Passage for review: Begin

ANNAPOLIS Kaiser Permanente is denying allegations that it plans to set up a private emergency system in Maryland that would compete with the state’s own 9-1-1 service, but Maryland lawmakers have their doubts about the company’s assurances.
On Thursday, the Senate Finance Committee unanimously supported a bill that would prohibit health care companies from restricting members’ rights to call 9-1-1 during medical emergencies. The bill will be heard on the Senate floor early next week.
The bill’s sponsor, Sen. Thomas Bromwell, D-Baltimore County, said he proceeded with the bill because he’s skeptical about Kaiser’s plans.
“They need to show me they aren’t going to do this in Maryland, and they haven’t done that,” the finance chairman said.
But a Kaiser spokeswoman said that the company is not setting up a private 9-1-1 system in the Mid-Atlantic area, which includes Maryland and Washington, D.C.
“If a member has a life-threatening emergency, we require them to call 9-1-1,” said Mary Woods, a spokeswoman for the health insurance company’s Mid-Atlantic region.
The favorable vote comes on the heels of a public hearing on the legislation, which would also prevent managed care companies and health insurers from establishing private emergency medical response services in the state.
Talk that Kaiser was going to establish a parallel emergency system for Maryland and the District of Columbia along the lines of one it created in Colorado prompted Bromwell to draft the bill.
Surprisingly, Kaiser has joined police, firefighters, emergency medical technicians and hospitals in supporting Bromwell’s bill.

Passage for review: End
Source information: Begin

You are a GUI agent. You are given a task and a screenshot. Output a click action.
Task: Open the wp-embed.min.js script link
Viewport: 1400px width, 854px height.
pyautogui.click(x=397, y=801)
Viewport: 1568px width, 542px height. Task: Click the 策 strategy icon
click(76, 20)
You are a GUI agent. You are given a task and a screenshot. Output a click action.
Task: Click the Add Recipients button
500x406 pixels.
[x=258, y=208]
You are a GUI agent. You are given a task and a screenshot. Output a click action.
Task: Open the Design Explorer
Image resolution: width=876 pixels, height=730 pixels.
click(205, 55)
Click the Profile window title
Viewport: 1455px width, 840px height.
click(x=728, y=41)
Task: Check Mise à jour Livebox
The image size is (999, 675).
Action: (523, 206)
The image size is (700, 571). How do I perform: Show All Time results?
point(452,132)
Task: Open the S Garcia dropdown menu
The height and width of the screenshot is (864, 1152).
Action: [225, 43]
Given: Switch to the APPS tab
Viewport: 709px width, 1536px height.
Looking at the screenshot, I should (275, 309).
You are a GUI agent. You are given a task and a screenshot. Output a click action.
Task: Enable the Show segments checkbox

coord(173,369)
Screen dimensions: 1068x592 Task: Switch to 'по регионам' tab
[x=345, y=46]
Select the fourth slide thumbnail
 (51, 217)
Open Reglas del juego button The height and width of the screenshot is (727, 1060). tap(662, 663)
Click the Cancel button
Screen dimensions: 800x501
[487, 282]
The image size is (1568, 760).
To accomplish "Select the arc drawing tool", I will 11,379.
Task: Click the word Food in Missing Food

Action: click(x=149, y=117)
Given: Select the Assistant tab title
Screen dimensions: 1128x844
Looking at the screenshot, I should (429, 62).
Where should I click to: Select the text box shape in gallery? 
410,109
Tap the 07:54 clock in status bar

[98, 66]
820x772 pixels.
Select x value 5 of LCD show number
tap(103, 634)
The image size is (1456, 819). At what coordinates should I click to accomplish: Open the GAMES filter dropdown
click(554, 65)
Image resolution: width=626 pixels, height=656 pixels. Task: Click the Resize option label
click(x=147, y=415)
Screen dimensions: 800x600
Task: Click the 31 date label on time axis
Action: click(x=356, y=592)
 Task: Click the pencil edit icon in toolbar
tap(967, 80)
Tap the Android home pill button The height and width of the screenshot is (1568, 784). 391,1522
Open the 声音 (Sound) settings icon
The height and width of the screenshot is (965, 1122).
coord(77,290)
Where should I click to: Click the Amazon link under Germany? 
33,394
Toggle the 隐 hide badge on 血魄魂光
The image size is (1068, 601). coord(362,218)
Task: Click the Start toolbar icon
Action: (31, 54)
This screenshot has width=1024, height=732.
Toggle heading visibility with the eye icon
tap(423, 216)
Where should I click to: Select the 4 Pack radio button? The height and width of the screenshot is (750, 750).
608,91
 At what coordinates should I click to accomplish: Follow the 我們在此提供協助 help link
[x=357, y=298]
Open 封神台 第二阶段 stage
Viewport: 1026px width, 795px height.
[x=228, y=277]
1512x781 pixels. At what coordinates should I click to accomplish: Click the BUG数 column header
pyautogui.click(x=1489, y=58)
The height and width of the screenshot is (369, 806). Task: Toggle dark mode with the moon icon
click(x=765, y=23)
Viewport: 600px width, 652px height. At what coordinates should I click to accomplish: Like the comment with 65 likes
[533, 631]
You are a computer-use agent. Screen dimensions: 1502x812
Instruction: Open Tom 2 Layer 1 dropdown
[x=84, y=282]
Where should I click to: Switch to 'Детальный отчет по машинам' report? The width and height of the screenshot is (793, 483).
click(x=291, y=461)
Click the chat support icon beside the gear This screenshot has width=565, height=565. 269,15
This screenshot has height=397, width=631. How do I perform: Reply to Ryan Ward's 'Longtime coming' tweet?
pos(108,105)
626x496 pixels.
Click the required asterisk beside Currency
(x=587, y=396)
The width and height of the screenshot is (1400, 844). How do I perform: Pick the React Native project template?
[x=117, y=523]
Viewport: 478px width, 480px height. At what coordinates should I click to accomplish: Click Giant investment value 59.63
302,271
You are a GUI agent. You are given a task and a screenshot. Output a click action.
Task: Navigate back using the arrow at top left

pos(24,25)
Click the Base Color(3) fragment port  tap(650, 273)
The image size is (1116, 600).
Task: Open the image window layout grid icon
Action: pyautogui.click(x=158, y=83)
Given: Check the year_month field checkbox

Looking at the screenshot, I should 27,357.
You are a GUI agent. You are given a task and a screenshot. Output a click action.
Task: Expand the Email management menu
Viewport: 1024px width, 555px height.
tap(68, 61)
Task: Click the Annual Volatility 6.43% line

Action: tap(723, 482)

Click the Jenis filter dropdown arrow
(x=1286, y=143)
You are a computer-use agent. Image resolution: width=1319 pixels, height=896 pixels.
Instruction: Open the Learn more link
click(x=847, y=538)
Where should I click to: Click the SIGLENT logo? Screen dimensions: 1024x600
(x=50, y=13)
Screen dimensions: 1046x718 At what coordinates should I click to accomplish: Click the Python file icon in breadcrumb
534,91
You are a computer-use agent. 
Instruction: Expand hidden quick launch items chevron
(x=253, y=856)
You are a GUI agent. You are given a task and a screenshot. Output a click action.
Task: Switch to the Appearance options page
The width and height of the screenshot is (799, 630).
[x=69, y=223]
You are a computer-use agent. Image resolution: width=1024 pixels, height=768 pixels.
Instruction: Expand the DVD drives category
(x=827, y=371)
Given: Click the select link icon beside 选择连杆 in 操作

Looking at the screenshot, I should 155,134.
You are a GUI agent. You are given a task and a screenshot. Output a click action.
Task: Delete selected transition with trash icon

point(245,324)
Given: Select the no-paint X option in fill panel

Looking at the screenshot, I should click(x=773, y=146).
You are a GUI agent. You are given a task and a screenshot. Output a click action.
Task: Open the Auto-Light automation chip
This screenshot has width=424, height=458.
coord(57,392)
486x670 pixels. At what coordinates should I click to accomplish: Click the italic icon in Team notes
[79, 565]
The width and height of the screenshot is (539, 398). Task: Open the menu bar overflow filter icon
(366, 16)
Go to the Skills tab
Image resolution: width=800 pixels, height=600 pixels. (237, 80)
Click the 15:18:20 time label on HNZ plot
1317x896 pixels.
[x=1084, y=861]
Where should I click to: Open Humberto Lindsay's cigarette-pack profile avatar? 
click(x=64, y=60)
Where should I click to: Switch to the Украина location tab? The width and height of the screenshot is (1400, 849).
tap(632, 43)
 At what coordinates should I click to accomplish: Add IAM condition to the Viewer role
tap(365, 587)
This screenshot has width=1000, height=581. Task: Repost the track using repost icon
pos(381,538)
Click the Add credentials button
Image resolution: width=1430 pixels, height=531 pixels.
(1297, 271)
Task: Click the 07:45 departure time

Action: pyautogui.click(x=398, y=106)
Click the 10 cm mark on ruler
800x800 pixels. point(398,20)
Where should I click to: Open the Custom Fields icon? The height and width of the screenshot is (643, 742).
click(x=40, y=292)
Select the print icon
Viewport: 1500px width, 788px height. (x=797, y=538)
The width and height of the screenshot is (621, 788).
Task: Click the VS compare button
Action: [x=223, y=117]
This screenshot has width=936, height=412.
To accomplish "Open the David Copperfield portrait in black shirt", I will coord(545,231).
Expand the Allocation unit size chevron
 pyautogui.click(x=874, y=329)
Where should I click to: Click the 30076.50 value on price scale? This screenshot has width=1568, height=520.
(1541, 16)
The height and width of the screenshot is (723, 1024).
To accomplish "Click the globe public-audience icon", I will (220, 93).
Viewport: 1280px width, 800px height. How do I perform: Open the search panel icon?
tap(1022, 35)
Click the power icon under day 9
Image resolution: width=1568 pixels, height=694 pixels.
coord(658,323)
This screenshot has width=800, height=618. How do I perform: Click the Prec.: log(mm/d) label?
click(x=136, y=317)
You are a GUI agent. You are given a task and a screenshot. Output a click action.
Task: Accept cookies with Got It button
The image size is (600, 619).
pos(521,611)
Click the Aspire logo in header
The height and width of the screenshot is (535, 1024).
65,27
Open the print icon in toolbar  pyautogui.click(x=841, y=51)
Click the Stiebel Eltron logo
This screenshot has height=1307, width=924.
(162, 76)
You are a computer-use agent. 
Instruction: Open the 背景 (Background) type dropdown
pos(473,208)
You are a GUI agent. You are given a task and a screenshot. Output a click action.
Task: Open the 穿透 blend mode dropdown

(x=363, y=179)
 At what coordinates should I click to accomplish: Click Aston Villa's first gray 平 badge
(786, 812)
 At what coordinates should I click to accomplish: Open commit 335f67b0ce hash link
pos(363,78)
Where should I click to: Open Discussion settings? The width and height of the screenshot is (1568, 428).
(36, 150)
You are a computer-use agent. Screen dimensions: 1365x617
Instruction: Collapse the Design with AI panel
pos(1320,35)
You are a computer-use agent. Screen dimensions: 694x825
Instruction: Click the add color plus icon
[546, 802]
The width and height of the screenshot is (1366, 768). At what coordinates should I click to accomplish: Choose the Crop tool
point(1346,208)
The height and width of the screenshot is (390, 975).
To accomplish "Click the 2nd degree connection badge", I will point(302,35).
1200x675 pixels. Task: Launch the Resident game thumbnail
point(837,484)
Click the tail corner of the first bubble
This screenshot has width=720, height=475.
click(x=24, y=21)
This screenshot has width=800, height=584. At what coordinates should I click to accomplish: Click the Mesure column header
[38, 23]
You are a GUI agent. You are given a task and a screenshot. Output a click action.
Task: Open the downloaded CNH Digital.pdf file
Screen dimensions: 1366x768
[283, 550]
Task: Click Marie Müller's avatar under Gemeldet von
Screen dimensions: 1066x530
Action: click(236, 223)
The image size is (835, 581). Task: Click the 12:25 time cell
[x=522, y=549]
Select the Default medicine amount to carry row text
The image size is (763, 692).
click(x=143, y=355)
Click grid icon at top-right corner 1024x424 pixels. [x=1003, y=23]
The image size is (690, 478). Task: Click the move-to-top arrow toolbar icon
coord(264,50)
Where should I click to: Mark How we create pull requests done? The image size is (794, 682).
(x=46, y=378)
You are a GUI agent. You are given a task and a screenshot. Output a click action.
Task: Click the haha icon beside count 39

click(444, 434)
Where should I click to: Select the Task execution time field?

Source information: End

Work instructions: Resume the news report on the Maryland bill about Kaiser Permanente and private 9-1-1 systems, starting right after its last sentence. The items are not used here.

Task answer:
At the hearing Wednesday, proponents said their greatest concern is that people will be confused, causing delays in treatment, in trying to determine whether to call the private or public emergency service first.
Woods said Kaiser believes insurers should not restrict members’ rights to access 9-1-1 or discourage members from receiving emergency ambulance services.
Under the pilot system established by Kaiser Permanente of Colorado, members are asked to call the plan’s emergency number or 9-1-1. There have been complaints about the system’s methods in that state.
Kaiser, based in California, recently consolidated all its emergency services with the contractor American Medical Response. Members still will be able to call 9-1-1 for medical emergencies, Woods said. However, for non- emergencies, they are encouraged to call American, which will then call 9-1-1 if necessary. American also has the option of referring a patient to a nurse on a medical advice line.
Bromwell said he has a problem with members having to jump through so many hoops to find out what kind of care they need.
“If this is not a situation waiting for a disaster to happen, I don’t know what is,” he said during the hearing. “Phone diagnoses are extremely dangerous,” particularly when someone’s life could be at stake and time a crucial factor.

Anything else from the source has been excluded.